A running theme throughout Halloween is characters asking for help and being ignored. Sam Loomis desperately tries to convince anyone who will listen that Michael is armed, dangerous, and heading for Haddonfield to kill more people, but is constantly told he’s overreacting. Laurie tells her friends that a man in a mask is stalking her, and they laugh it off. Tommy Doyle, the boy Laurie babysits, sees Michael and tells Laurie that “the boogeyman” is watching him, only for her to dismiss it as childish fear. When Michael is chasing Laurie, she screams for help and bangs on a neighbour’s door, and the neighbour is seen looking out the window and consciously deciding to ignore her. These are all examples of a very real human behaviour: the tendency to ignore bad things, to sweep them under the rug and look in the other direction rather than getting involved. Not only could the events of Halloween happen to you, but nobody is going to help you, or even believe you, if they do.
Halloween also harkens back to themes present in some of the earliest horror stories that we still enjoy today. For instance, Mary Shelley’s novel Frankenstein.
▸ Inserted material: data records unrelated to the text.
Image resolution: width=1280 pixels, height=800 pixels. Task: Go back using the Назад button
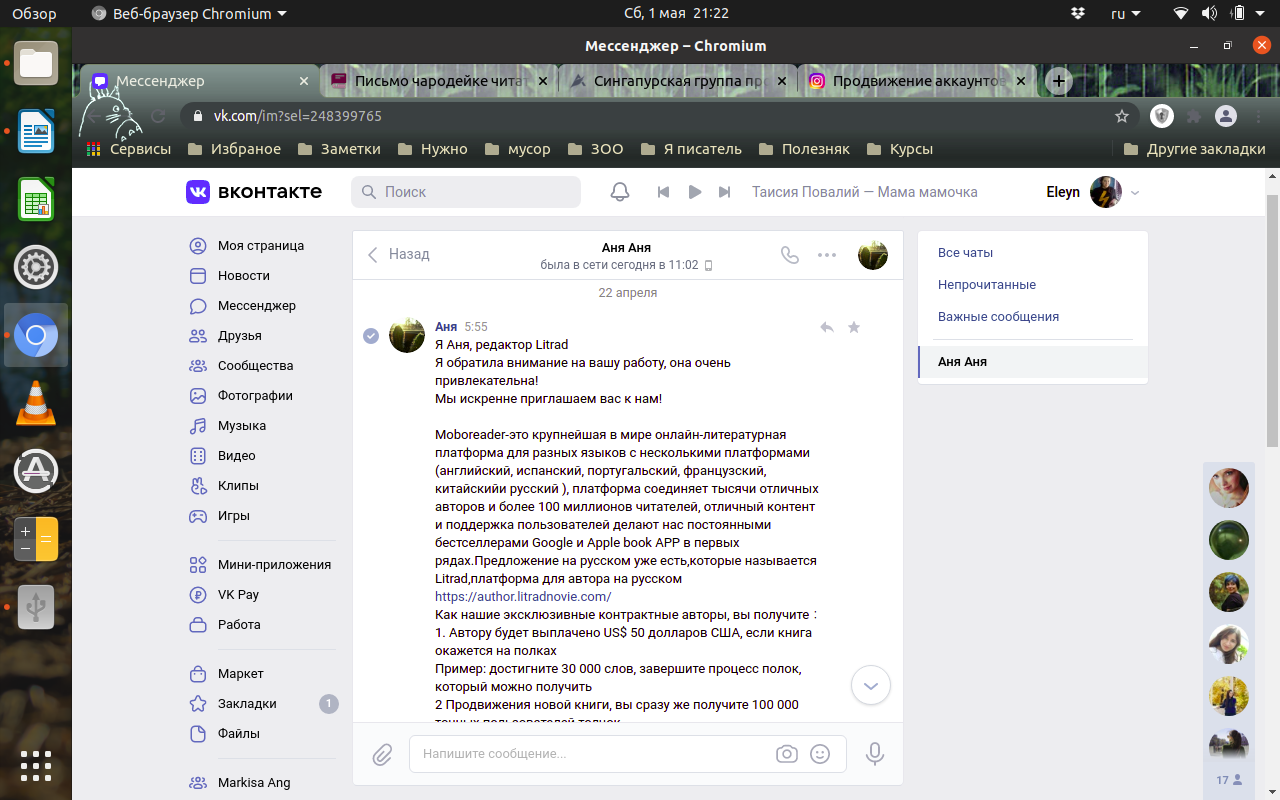(399, 254)
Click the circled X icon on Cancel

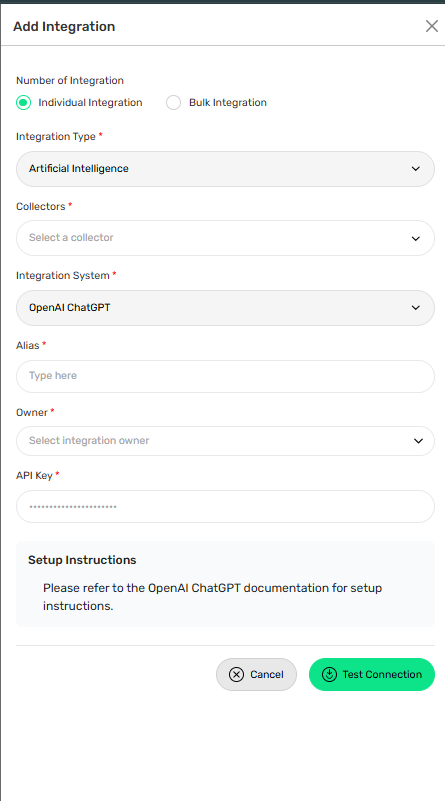point(236,674)
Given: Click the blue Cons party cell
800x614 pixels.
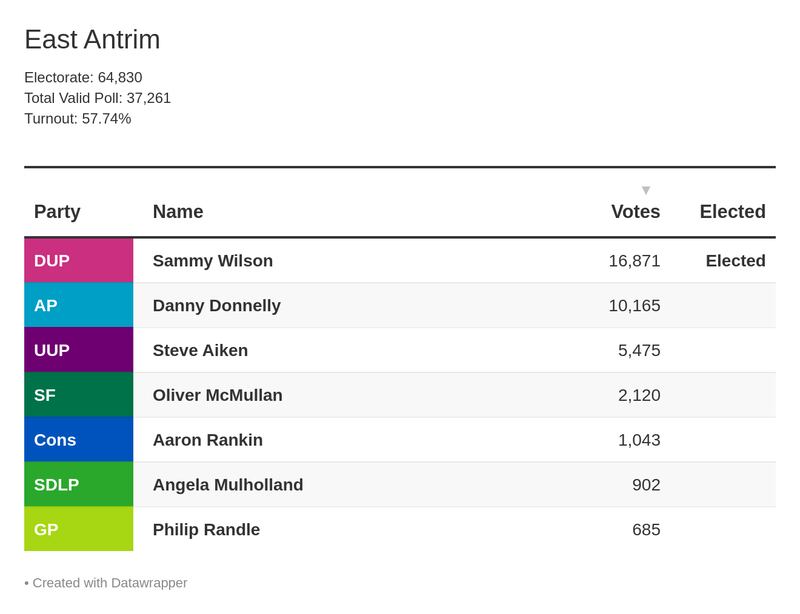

Like Halloween, Frankenstein has a villain who is quasi human, isolated from society, feared and rejected, and, eventually, a merciless killer with little to no empathy for his victims. Both stories make you wonder what it means to be human – and whether or not being human automatically means you have humanity. Both stories allow you to see from the perspective of the antagonist as well as the protagonist, although Halloween does this to create horror, and Frankenstein does it to raise questions of morality. In Frankenstein, Victor Frankenstein abandons his creation and refuses to comply with his demands for a partner once he realizes the creature is capable of doing evil; in Halloween, Sam Loomis attempts to treat Michael for seven years, and then gives up, and focuses on keeping him contained instead. Both Loomis and Frankenstein dehumanize their respective charges, referring to them as “the creature”, or “it”, or “the demon”. Although the creature eventually learns to speak French, he has no formal education, and for the first part of his life he doesn’t know how to communicate at all, much like Michael, who has been silent, locked up, and heavily drugged since the age of six.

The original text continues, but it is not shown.